Your instructions: Nothing should be omitted: restate the full listing word for word.
[Records for the exercise]
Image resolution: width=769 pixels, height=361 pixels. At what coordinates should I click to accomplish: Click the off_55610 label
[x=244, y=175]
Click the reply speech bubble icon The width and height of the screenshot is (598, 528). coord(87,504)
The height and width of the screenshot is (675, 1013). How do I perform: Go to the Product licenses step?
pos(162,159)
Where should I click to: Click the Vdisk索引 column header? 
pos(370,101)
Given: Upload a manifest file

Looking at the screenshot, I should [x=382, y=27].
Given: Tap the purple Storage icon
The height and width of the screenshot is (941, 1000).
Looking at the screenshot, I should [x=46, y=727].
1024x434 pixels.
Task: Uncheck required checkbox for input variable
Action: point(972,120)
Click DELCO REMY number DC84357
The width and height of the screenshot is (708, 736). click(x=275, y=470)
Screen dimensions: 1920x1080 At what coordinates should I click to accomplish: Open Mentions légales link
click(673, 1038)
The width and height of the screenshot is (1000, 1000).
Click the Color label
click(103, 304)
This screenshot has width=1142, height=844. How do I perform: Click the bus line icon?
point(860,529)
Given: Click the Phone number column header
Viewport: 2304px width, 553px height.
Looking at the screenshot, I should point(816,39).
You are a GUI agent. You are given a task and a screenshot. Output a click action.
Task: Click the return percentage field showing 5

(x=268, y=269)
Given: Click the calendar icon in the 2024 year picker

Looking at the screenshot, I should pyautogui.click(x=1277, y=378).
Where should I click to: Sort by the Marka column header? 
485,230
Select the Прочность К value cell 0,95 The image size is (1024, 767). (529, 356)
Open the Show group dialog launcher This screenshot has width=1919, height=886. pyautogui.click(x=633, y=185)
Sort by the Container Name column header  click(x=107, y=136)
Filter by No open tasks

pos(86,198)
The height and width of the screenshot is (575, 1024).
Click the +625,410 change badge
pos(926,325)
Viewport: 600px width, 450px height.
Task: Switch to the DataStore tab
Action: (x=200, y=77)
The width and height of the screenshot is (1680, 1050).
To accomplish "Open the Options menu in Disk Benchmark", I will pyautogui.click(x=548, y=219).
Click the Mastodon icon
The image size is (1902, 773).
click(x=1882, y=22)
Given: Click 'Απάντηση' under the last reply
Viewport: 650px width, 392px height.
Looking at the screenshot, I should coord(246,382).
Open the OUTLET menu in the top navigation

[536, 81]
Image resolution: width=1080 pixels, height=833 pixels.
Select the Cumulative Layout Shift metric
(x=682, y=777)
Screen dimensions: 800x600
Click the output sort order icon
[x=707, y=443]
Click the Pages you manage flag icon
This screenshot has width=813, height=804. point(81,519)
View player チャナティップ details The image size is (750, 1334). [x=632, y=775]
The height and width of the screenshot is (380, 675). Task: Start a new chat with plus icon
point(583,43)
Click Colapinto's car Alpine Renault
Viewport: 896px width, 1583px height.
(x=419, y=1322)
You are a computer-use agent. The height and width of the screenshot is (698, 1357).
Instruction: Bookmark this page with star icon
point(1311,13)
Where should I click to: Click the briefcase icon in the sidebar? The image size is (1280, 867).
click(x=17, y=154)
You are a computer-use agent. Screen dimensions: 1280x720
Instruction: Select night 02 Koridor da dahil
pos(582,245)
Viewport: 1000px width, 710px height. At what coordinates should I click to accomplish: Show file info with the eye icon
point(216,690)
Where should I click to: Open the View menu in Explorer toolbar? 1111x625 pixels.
[/Records for the exercise]
Solved exercise:
Image resolution: width=769 pixels, height=361 pixels. At what coordinates should I click to accomplish: Click the off_55610 label
[x=244, y=175]
Click the reply speech bubble icon The width and height of the screenshot is (598, 528). coord(87,504)
The height and width of the screenshot is (675, 1013). How do I perform: Go to the Product licenses step?
pos(162,159)
Where should I click to: Click the Vdisk索引 column header? 
pos(370,101)
Given: Upload a manifest file

Looking at the screenshot, I should [x=382, y=27].
Given: Tap the purple Storage icon
The height and width of the screenshot is (941, 1000).
Looking at the screenshot, I should [x=46, y=727].
1024x434 pixels.
Task: Uncheck required checkbox for input variable
Action: point(972,120)
Click DELCO REMY number DC84357
The width and height of the screenshot is (708, 736). click(x=275, y=470)
Screen dimensions: 1920x1080 At what coordinates should I click to accomplish: Open Mentions légales link
click(673, 1038)
The width and height of the screenshot is (1000, 1000).
Click the Color label
click(103, 304)
This screenshot has width=1142, height=844. How do I perform: Click the bus line icon?
point(860,529)
Given: Click the Phone number column header
Viewport: 2304px width, 553px height.
Looking at the screenshot, I should point(816,39).
You are a GUI agent. You are given a task and a screenshot. Output a click action.
Task: Click the return percentage field showing 5

(x=268, y=269)
Given: Click the calendar icon in the 2024 year picker

Looking at the screenshot, I should pyautogui.click(x=1277, y=378).
Where should I click to: Sort by the Marka column header? 
485,230
Select the Прочность К value cell 0,95 The image size is (1024, 767). (529, 356)
Open the Show group dialog launcher This screenshot has width=1919, height=886. pyautogui.click(x=633, y=185)
Sort by the Container Name column header  click(x=107, y=136)
Filter by No open tasks

pos(86,198)
The height and width of the screenshot is (575, 1024).
Click the +625,410 change badge
pos(926,325)
Viewport: 600px width, 450px height.
Task: Switch to the DataStore tab
Action: (x=200, y=77)
The width and height of the screenshot is (1680, 1050).
To accomplish "Open the Options menu in Disk Benchmark", I will pyautogui.click(x=548, y=219).
Click the Mastodon icon
The image size is (1902, 773).
click(x=1882, y=22)
Given: Click 'Απάντηση' under the last reply
Viewport: 650px width, 392px height.
Looking at the screenshot, I should coord(246,382).
Open the OUTLET menu in the top navigation

[536, 81]
Image resolution: width=1080 pixels, height=833 pixels.
Select the Cumulative Layout Shift metric
(x=682, y=777)
Screen dimensions: 800x600
Click the output sort order icon
[x=707, y=443]
Click the Pages you manage flag icon
This screenshot has width=813, height=804. point(81,519)
View player チャナティップ details The image size is (750, 1334). [x=632, y=775]
The height and width of the screenshot is (380, 675). Task: Start a new chat with plus icon
point(583,43)
Click Colapinto's car Alpine Renault
Viewport: 896px width, 1583px height.
(x=419, y=1322)
You are a computer-use agent. The height and width of the screenshot is (698, 1357).
Instruction: Bookmark this page with star icon
point(1311,13)
Where should I click to: Click the briefcase icon in the sidebar? The image size is (1280, 867).
click(x=17, y=154)
You are a computer-use agent. Screen dimensions: 1280x720
Instruction: Select night 02 Koridor da dahil
pos(582,245)
Viewport: 1000px width, 710px height. At what coordinates should I click to accomplish: Show file info with the eye icon
point(216,690)
Where should I click to: Open the View menu in Explorer toolbar? 1111x625 pixels.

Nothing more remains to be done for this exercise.